• [WHAT IS REQUIRED]: Reproduce the material below word for word, omitting the pictures.

• [MATERIAL]:

* begin *

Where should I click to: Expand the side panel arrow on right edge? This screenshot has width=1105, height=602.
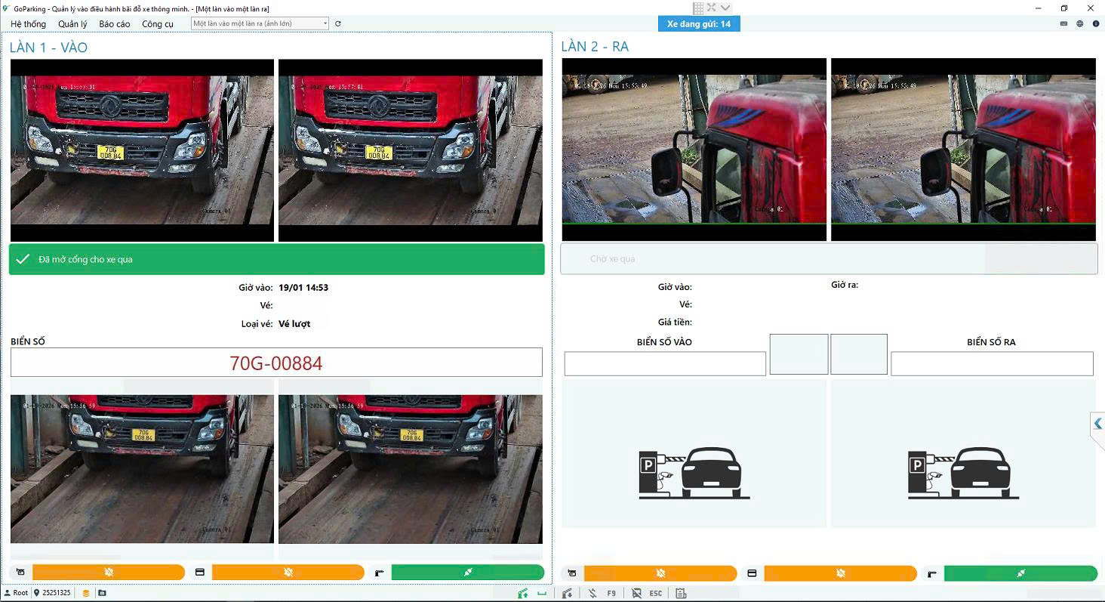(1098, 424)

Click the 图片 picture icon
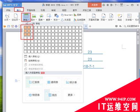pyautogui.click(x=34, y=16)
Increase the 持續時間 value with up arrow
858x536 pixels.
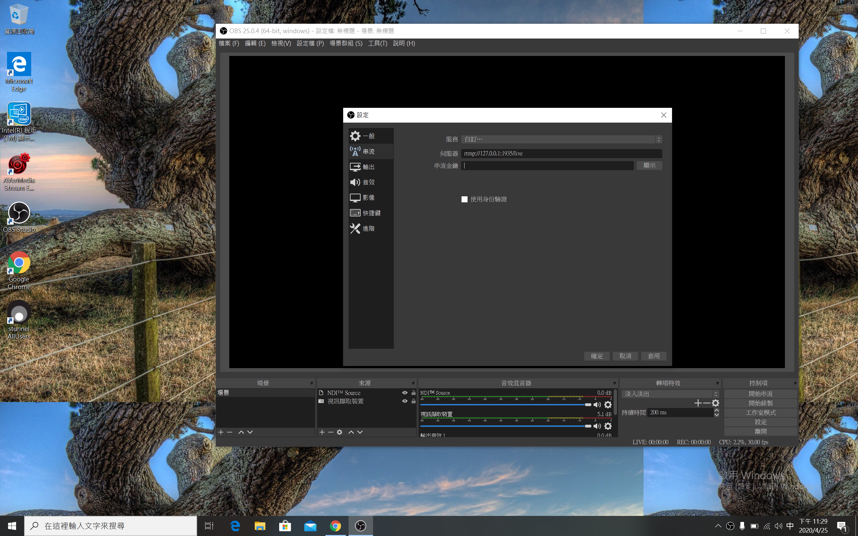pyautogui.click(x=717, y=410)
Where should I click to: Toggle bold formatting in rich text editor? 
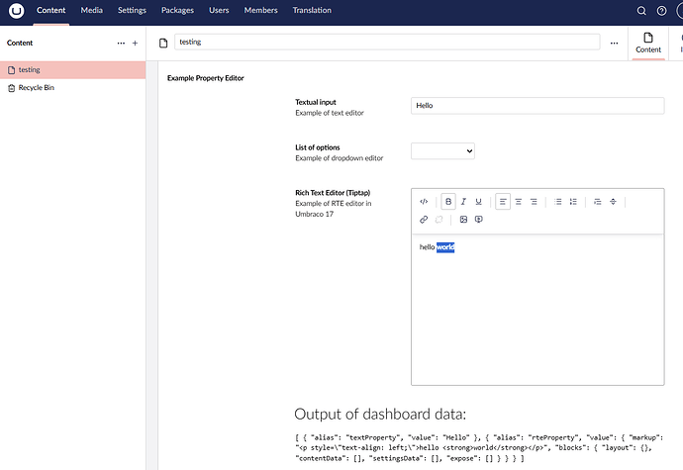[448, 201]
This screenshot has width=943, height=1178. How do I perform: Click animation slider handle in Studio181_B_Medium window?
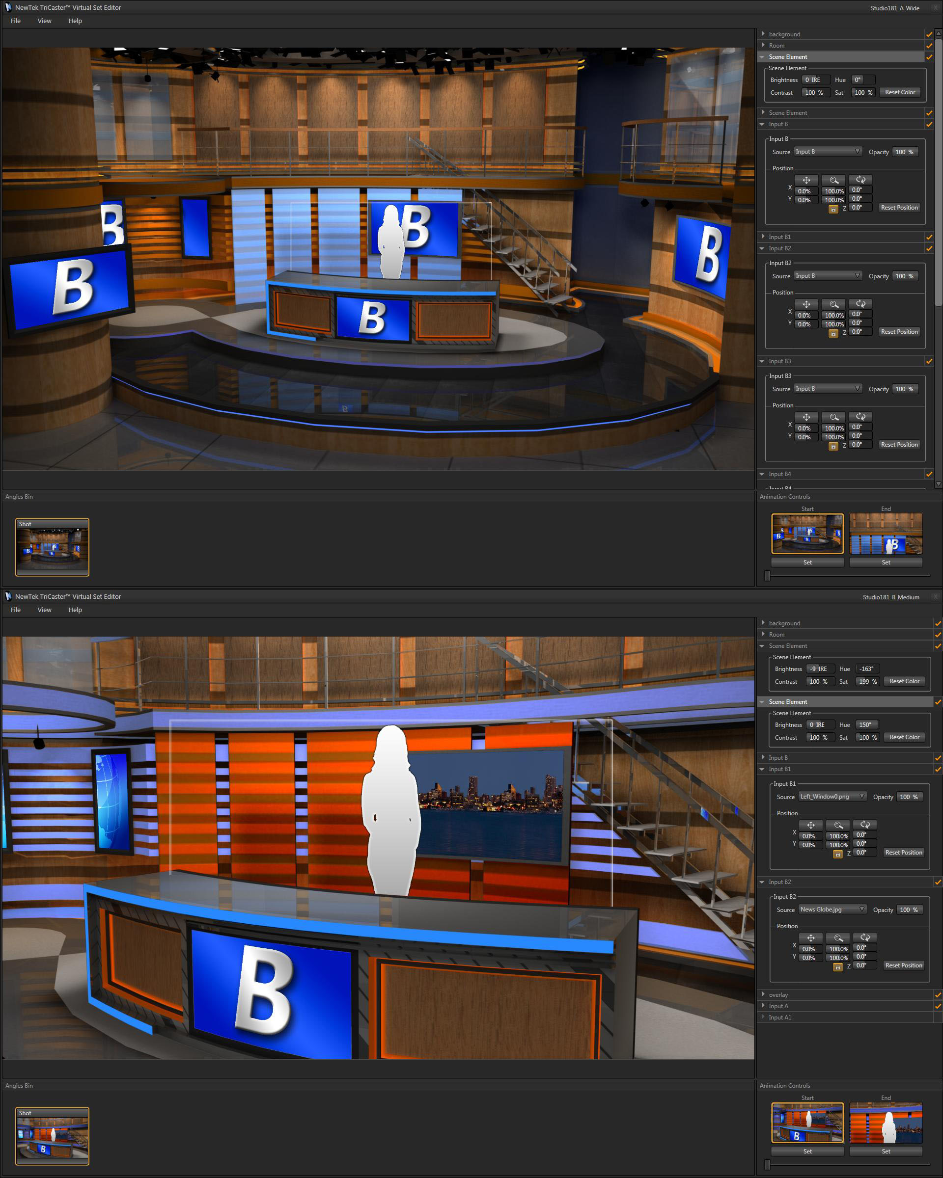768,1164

* end *

• [FINISHED EXERCISE]:
Where should I click to: Expand the side panel arrow on right edge? This screenshot has width=1105, height=602.
(1098, 424)

Click the 图片 picture icon
pyautogui.click(x=34, y=16)
Increase the 持續時間 value with up arrow
858x536 pixels.
pyautogui.click(x=717, y=410)
Where should I click to: Toggle bold formatting in rich text editor? 
[448, 201]
This screenshot has width=943, height=1178. How do I perform: Click animation slider handle in Studio181_B_Medium window?
768,1164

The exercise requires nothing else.